Okay, so that’s cleaner.

Let’s plot all the vowels then in this spectrogram-like plot.

trajs %>%
  pivot_longer(cols = c(f1, f2, f3), names_to = "formant", values_to = "hz") %>% 
  unite(traj_id, vowel, formant, remove = FALSE) %>%
  ggplot(aes(time_cut, hz, color = formant, group = traj_id)) + 
  geom_point() + 
  geom_path() + 
  theme_minimal() + 
  theme(legend.position = "none")

Nothing too surprising here. We’ve got a lot of lines that are relatively stable. Towards the ends, most formants shift a little bit. Not sure why. A few others have some movement in other places. But, you’ve got to appreciate Dowse’s ability to hold a monophthong.
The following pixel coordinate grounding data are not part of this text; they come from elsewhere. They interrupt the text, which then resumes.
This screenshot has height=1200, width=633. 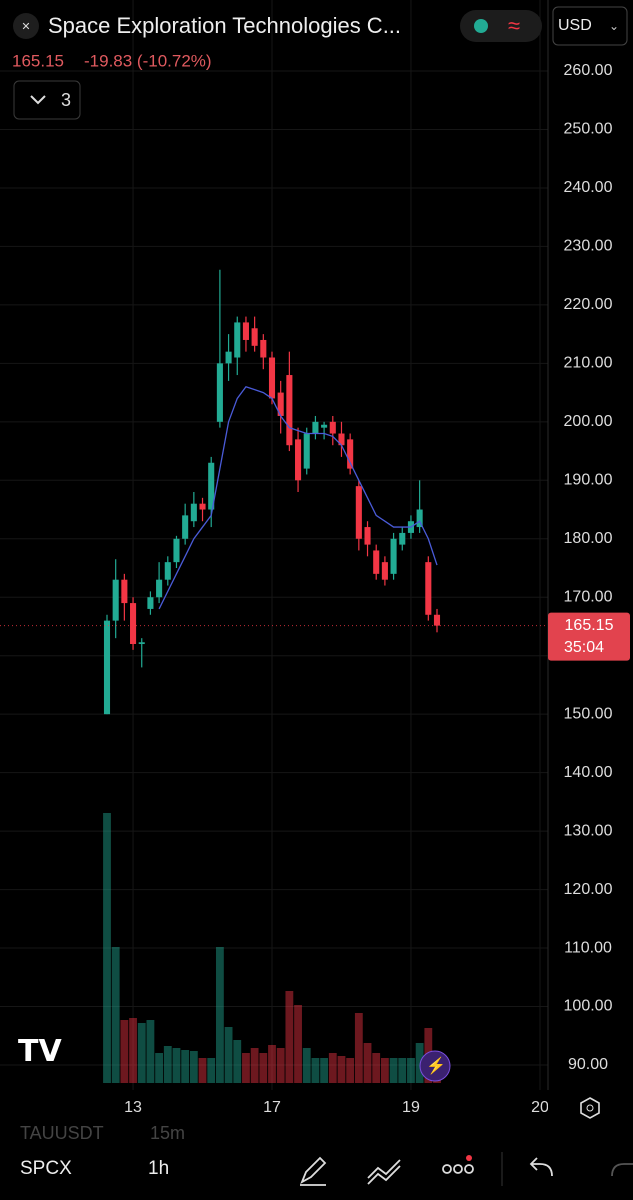 What do you see at coordinates (148, 60) in the screenshot?
I see `price-change: -19.83 (-10.72%)` at bounding box center [148, 60].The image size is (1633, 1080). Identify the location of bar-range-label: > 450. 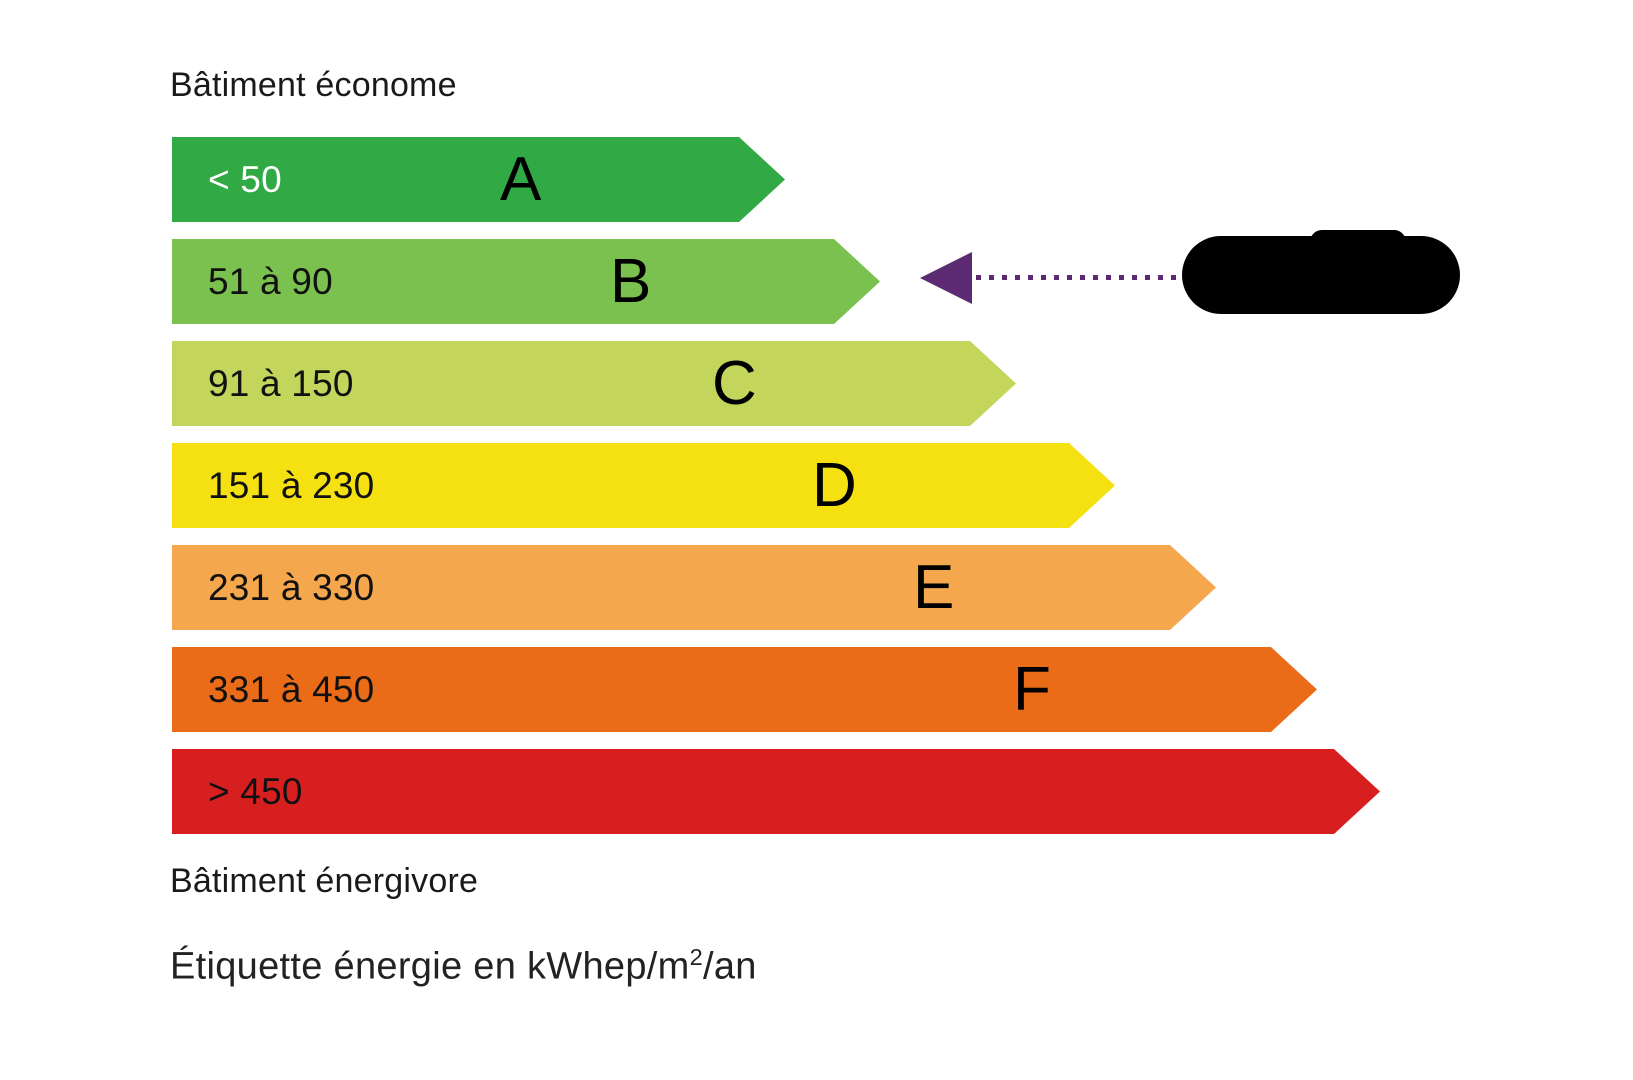
(256, 791).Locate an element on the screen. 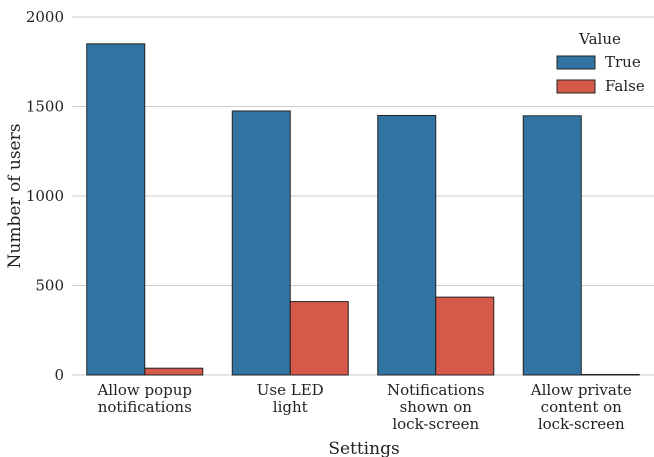 The width and height of the screenshot is (654, 457). x-tick-label-line: Allow popup is located at coordinates (144, 390).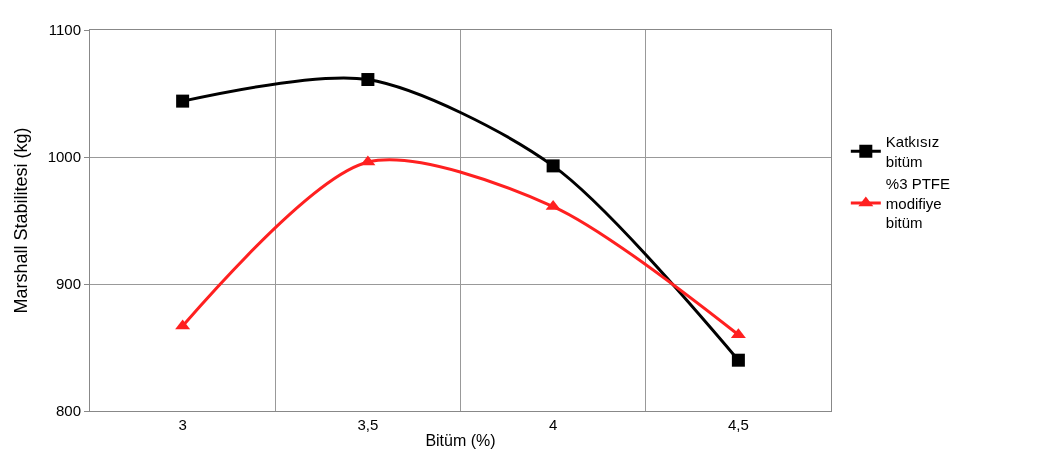 This screenshot has width=1051, height=471. What do you see at coordinates (64, 157) in the screenshot?
I see `y-tick-label: 1000` at bounding box center [64, 157].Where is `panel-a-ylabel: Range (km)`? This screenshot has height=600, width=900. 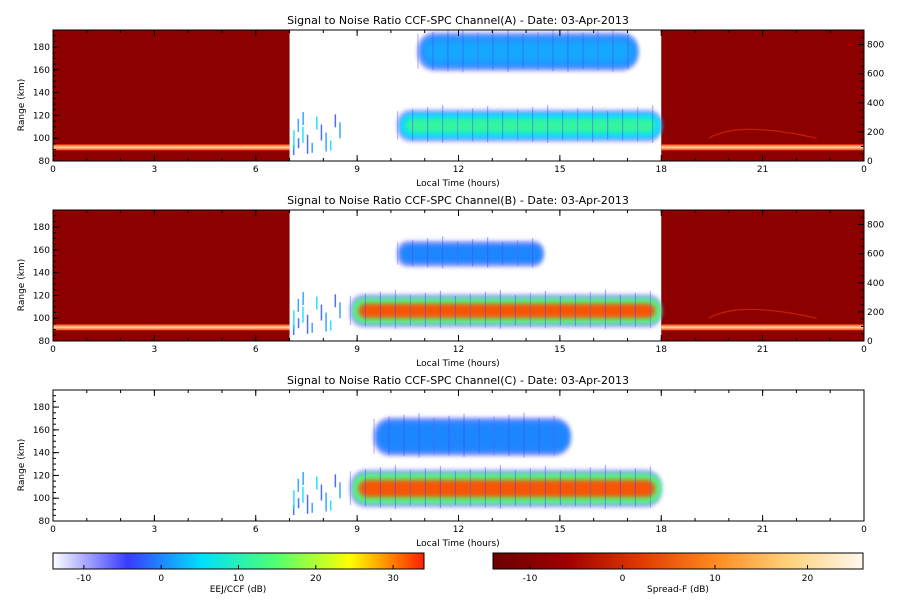 panel-a-ylabel: Range (km) is located at coordinates (22, 105).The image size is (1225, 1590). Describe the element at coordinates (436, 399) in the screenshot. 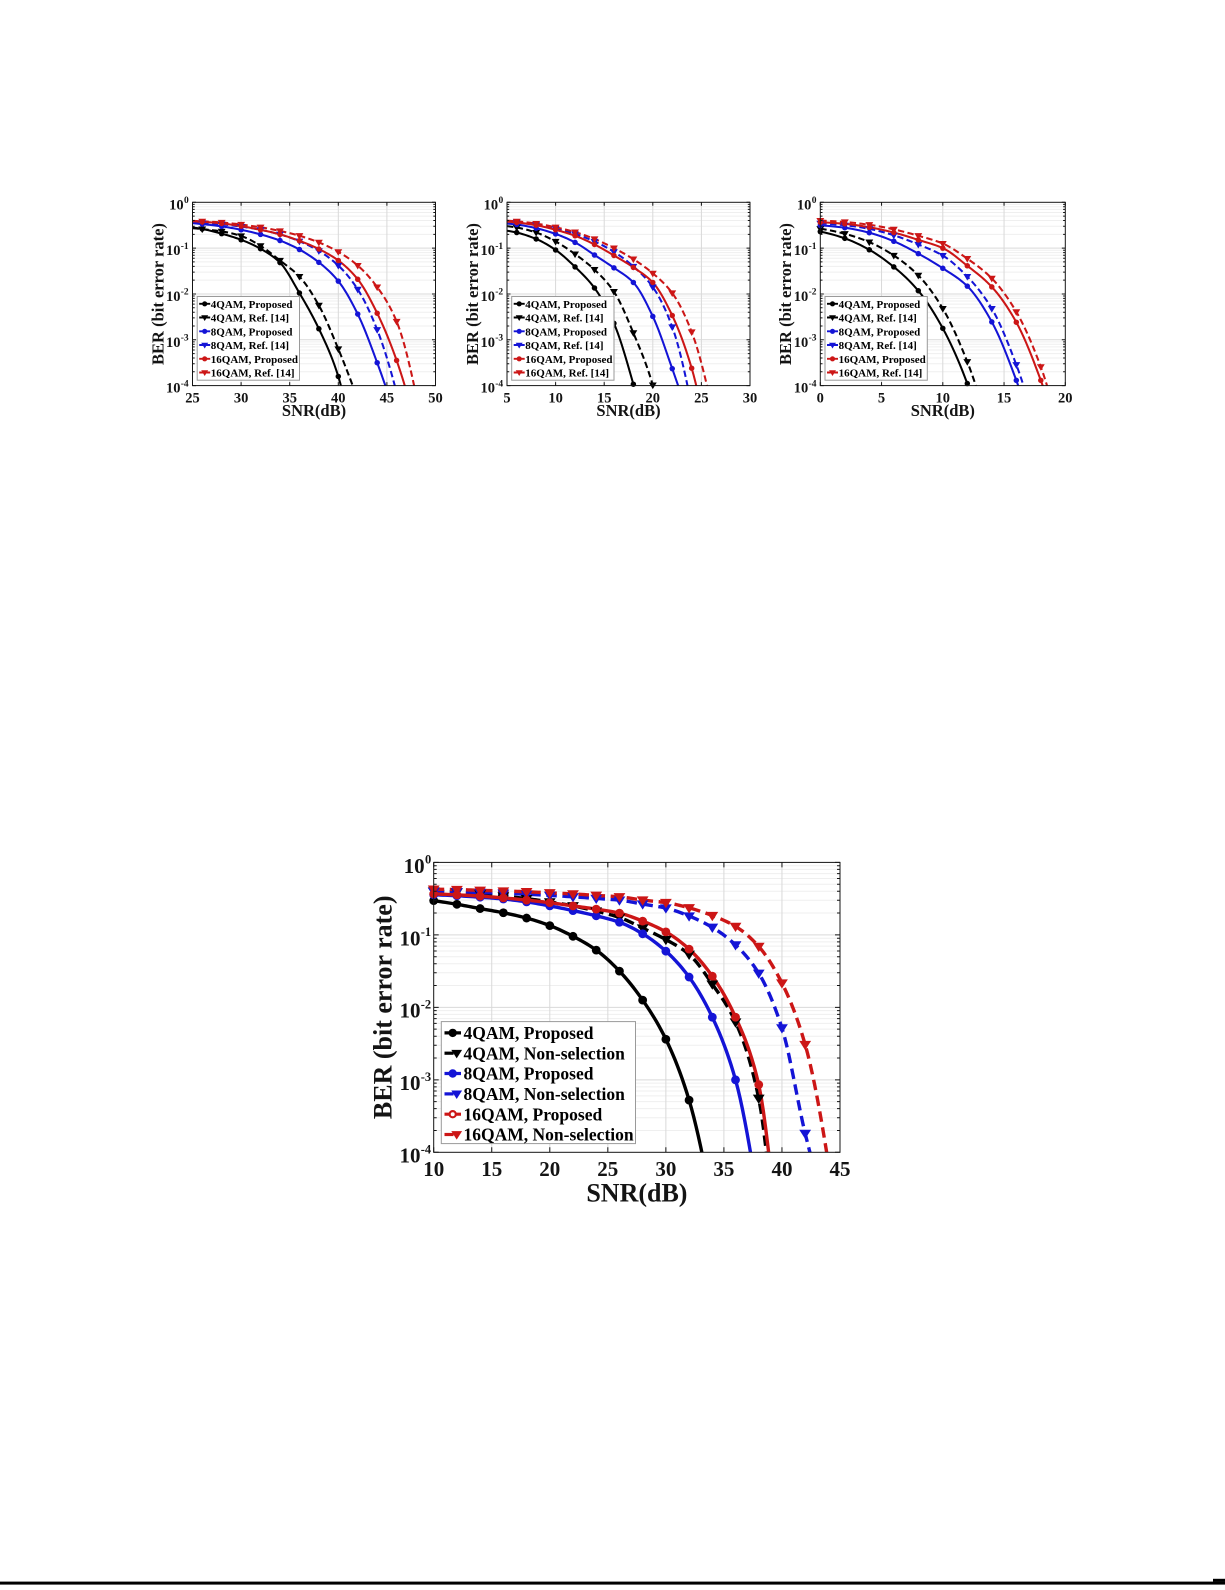

I see `svg-text: 50` at that location.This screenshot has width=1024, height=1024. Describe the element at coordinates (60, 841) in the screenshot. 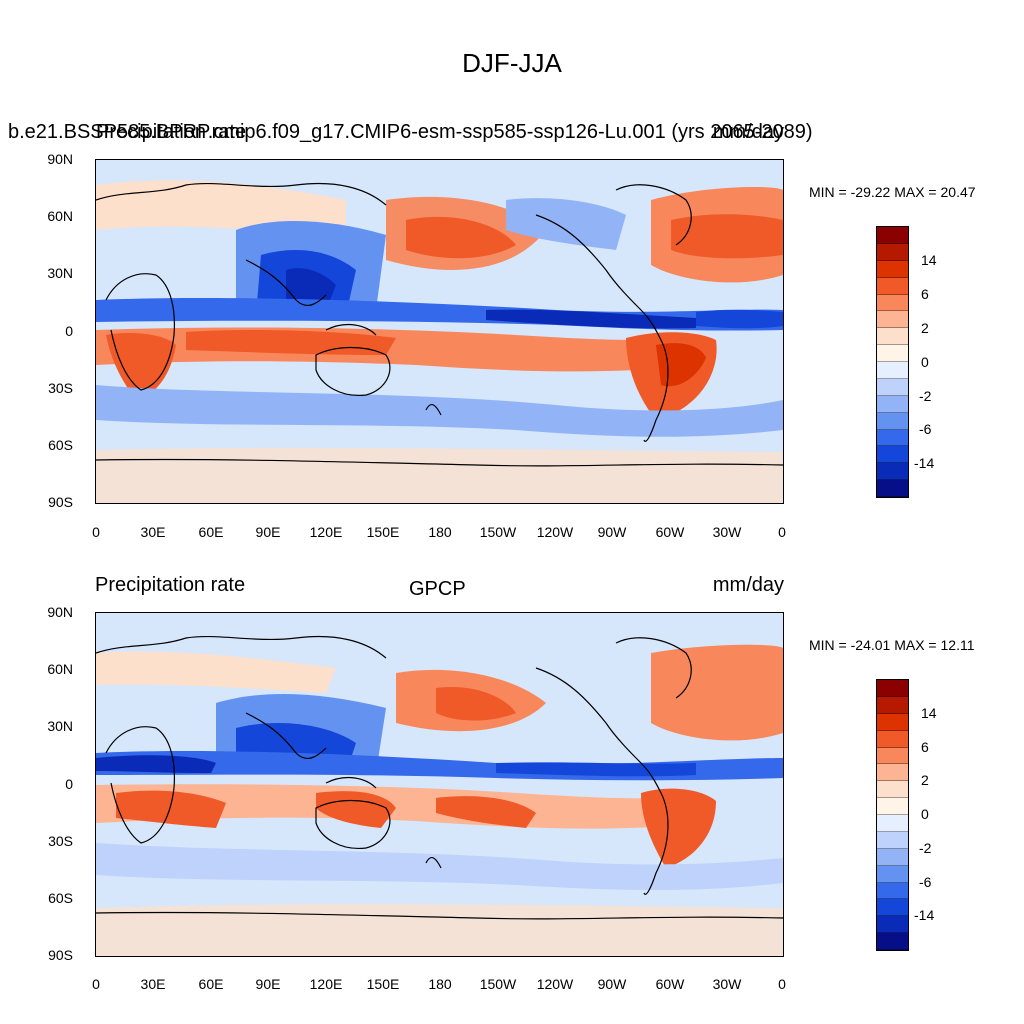

I see `panel2-lat-label: 30S` at that location.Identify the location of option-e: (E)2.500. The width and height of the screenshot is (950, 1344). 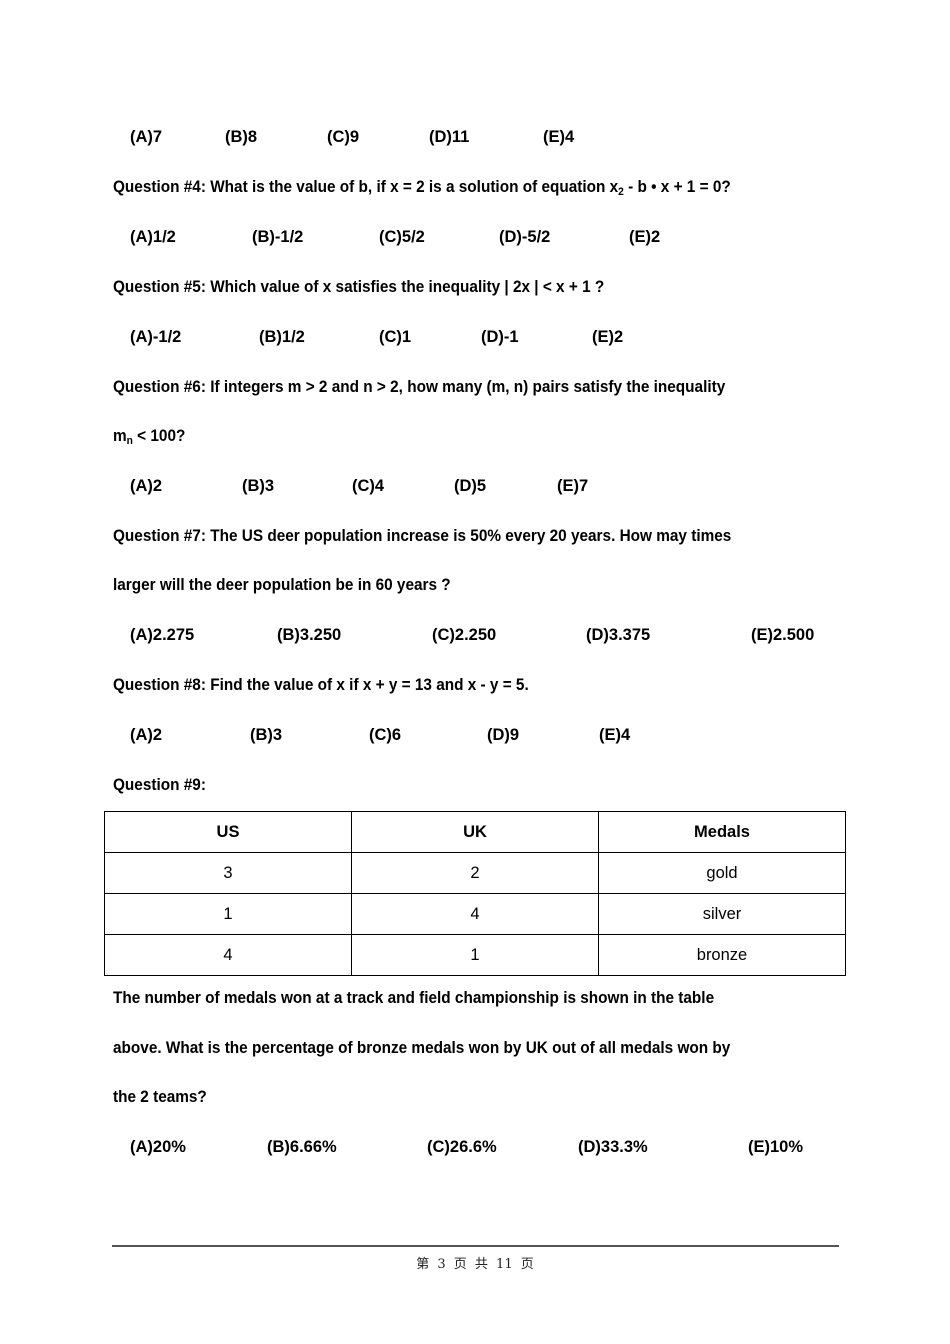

We can view this in a traditional F1-F2 plot. Here I’ve filtered out the edges because they had a lot of really wonky measurements, so this shows between 20% into the duration of the vowel and 70% into the duration of the vowel.

trajs %>%
  left_join(vowels_meta, by = "vowel") %>%
  filter(time_cut %in% c(2:7)) %>%
  ggplot(aes(f2, f1, color = height)) + 
  geom_line(aes(group = vowel), arrow = joeyr::joey_arrow()) + 
  scale_x_reverse() +
  scale_y_reverse() +
  ggthemes::scale_color_ptol() +
  labs(title = "Trajectories from jbdowse.com/ipa/",
       x = "F2", y = "F1") +
  theme_minimal()

Overall, you can see that Dowse does a good job at holding a monophthong. The higher vowels are generally pretty monophthongal. The lower the vowel, the more back-gliding it is. Low vowels appear to be less stable in height.

Conclusion

When I found Dowse’s vowel chart, I wanted to see what the acoustics were. I think it’s pretty enlightening to see how acoustic differences map onto perceptual distances and vice versa.